Additionally, I had spent my entire NSDA debate career competing in Lincoln Douglas (LD) debate. Statistically, this event has always been male-dominated which makes female participation in this event extremely uncommon and difficult for many reasons. In my opinion, Lincoln Douglas is a unique event; it is the only one on one debate event and with the rise of progressive or technical LD, judging has become increasingly more biased towards female competitors. Citing my personal experience, I am known in my small town for wearing bright or pastel pink blazers with sparkly, silver heels at competitions. Pink is a stereotypically feminine color, but that’s not the reason I wear pink. I enjoy the color and I want to be able to express myself in an activity that is often taken too seriously. However, despite my pure intentions, my choice of blazer color has been scrutinized by at least one person at every competition I've attended or judged. I have received snide comments from competitors and judges saying, “nice blazer” after a round. Typically, female competitors are labeled as “too aggressive” either verbally or on a ballot after a round. Progressive Lincoln Douglas style creates opportunities for young women to be critiqued on things that are vital aspects of progressive debate. One key aspect of progressive LD is what debaters call “spreading,” which is essentially quickly reading a case to fit as many cards as possible within the given time frame. However, this base-level progressive LD skill has caused me to be criticized unfairly after a round against a male opponent. This has been after my opponent and I agree on speaking pace, the judge and I agree on speaking pace, and after I offer to share a printed and digital copy of what I am reading off. The unfair critiques and comments about my clothing have made being a female debater a struggle, but not in the way it should be.

However, my experiences are not unique to me. The discordance of judging mentioned earlier is one of the main factors cited as the cause of these complaints. The cultural competency course many larger tournaments require judges to complete on the NSDA website is not required to be completed at smaller or local tournaments. This is problematic because an unaware judge can make their voting decision based on surface-level ideas of argumentation and appearances. At tournaments I have judged, female competitors have recounted unwelcome commentary about their appearance.
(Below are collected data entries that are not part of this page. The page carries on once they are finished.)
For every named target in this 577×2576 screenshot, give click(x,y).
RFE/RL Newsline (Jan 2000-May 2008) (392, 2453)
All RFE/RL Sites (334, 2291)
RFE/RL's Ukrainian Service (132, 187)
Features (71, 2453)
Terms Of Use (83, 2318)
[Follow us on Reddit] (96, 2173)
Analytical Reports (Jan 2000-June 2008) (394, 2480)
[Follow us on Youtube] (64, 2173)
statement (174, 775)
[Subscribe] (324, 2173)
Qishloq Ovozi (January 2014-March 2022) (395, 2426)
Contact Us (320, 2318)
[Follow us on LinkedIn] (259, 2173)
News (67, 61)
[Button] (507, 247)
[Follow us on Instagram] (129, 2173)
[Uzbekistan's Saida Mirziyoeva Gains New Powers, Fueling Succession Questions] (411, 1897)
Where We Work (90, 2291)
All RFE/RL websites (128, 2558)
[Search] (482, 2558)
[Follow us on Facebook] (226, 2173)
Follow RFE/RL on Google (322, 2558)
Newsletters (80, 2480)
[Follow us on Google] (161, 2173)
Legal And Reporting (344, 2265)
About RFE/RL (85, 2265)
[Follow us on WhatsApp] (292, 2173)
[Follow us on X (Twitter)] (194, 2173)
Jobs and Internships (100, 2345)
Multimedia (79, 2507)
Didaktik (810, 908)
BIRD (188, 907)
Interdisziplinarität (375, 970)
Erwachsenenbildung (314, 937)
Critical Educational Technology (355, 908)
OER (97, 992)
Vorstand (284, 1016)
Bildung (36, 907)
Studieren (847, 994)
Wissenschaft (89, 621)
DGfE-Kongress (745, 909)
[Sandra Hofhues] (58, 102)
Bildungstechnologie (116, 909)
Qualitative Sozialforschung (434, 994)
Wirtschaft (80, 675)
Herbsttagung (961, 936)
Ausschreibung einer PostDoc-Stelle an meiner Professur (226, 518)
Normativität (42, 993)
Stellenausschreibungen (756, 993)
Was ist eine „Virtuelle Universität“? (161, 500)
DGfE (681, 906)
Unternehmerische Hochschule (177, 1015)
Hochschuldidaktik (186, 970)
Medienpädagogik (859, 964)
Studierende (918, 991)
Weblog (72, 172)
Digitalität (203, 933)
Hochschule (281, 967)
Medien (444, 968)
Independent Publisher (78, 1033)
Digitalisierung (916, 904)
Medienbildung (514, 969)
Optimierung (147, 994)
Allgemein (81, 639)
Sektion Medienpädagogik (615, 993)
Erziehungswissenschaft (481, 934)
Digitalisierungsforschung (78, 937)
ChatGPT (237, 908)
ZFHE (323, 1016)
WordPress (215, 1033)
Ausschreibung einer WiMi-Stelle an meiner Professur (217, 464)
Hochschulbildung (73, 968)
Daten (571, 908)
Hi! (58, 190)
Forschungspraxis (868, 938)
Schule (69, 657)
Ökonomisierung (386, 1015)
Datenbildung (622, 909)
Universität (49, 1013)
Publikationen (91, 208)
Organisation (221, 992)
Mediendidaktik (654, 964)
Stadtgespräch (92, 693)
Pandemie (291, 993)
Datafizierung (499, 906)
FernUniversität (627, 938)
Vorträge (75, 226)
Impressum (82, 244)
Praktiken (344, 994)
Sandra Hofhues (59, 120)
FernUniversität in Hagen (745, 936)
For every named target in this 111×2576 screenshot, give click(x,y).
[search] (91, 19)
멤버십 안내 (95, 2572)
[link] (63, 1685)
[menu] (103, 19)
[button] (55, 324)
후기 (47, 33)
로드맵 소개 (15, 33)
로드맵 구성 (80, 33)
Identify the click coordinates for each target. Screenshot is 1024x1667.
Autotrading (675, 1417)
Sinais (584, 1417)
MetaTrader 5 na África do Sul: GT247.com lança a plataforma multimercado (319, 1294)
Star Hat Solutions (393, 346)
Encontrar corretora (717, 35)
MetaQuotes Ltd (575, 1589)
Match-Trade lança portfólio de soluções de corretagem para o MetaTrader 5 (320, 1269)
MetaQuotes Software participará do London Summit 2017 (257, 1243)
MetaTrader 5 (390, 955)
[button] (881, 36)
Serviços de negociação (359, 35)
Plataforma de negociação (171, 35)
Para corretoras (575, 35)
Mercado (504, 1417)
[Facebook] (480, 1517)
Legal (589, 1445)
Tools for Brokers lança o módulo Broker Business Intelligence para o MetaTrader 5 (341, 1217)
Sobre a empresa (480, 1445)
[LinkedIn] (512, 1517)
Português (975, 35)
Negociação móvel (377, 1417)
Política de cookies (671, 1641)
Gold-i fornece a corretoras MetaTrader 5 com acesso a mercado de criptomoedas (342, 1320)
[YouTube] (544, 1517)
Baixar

Additionally, as a competitor, I have been exposed to jarring commentary about topics irrelevant to my skills as a debater. Any competitor can confirm that these practices are not relevant to the heart of the round, debating. However, thoughts about appearance, speaking habits, and manner can be the most influential when deciding on an inexperienced judge. The problem is, it shouldn't be.

Gender discrimination in debate and inexperienced judging have a strong correspondence. Having said that, the question of how to fix the persistent problem is still waiting to be answered. As stated before, many suggestions have been proposed to the NSDA. The most notable guidelines the NSDA can do is to include strict ballot table instructions, tab rooms should know and have a record of who judged every round, the judge and their affiliation should be noted on the ballot, and harassment and abuse training should be mandated by the NSDA. Taking it one step further, female leaders need to be supported adequately in debate. Male competitors need to be mindful of the commentary they make about female competitors. Speech and Debate have prided itself on being a community that has fostered wholesome inclusion, but inclusion cannot be achieved without efforts being made by the competitors as well.